Rong, On Tue, Jun 3, 2025 at 9:35 PM Rong Kang via discuss < discuss@lists.mariadb.org> wrote:
Dear Sergey Vojtovich:
Thank you for your detailed and actionable guidance. I agree with the steps you've outlined and would like to confirm a few points:
1. Regarding roles and collaboration: Yes, we (ByteDance) can drive this effort. I'll be working with a student selected for OSPP to contribute to VIDEX for MariaDB. The final student selection will be confirmed on June 25, and he/she will begin participating then. (Of course, we're also happy to have you drive the process if preferred. We're flexible and eager to collaborate either way)

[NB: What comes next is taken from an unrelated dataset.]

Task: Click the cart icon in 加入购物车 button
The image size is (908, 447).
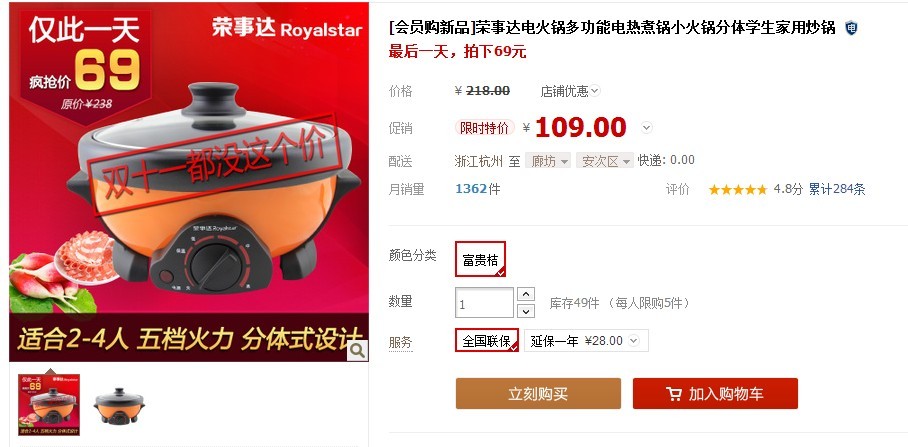Action: (673, 394)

It was my expectation, just wanted to confirm. Let's stick to your plan. 2. Regarding milestones: Should we maintain one large PR until all
requirements are met and then merge everything at once? Or would you prefer splitting it into multiple milestones, completing functionality incrementally?

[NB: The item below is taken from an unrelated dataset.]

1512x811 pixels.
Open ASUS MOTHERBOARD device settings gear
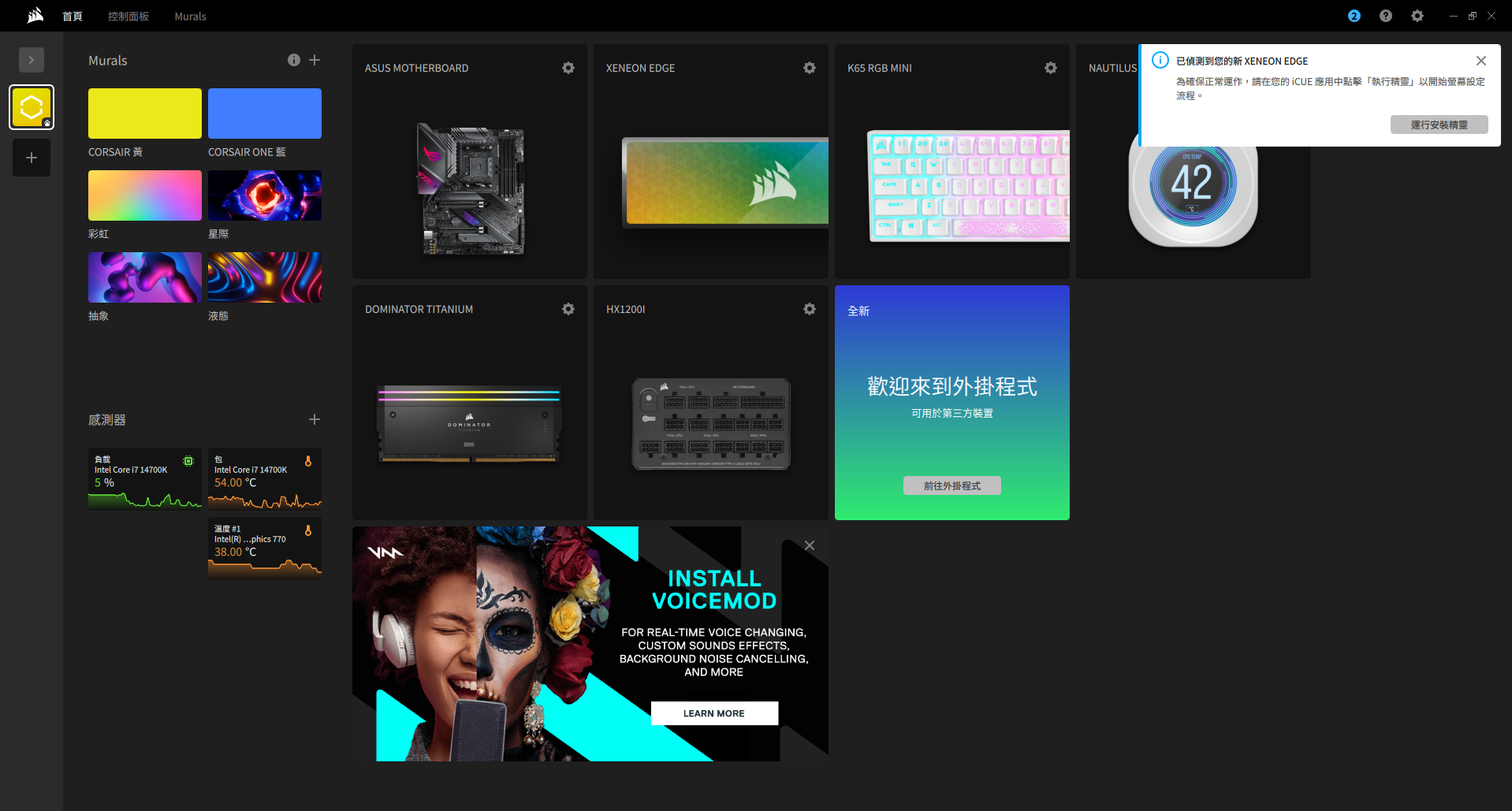(568, 68)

It would be good to have some functional and useful minimal implementation in the beginning. Then we can switch to an incremental approach. Otherwise it is up to you to set milestones.

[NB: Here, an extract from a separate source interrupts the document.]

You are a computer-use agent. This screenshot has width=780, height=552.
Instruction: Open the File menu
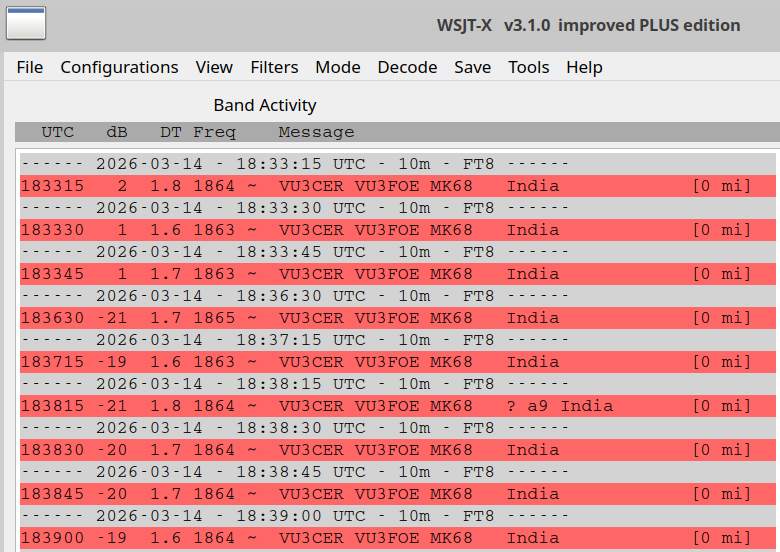tap(30, 67)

3. Regarding API adaptation: For steps 6-7, which we consider the most challenging parts (adapting the API, compiling and running VIDEX in MariaDB), would MariaDB Foundation collaborate on PRs and contribute code, or should ByteDance handle all code contributions while MariaDB Foundation only provide guidance? (I noticed Petrunia has already reviewed the VIDEX code in depth)
If ByteDance drives this effort, we take a secondary role. Which is mostly about providing guidance. But I don't see anything preventing us from contributing code for specific issues. This can be negotiated on a case by case basis.
4. Regarding code quality: We'd appreciate your advices on whether the current VIDEX implementation needs refactoring to meet MariaDB standards. Additionally, VIDEX currently lack C tests for the storage engine itself and would appreciate your guidance - such as test case frameworks to be filled.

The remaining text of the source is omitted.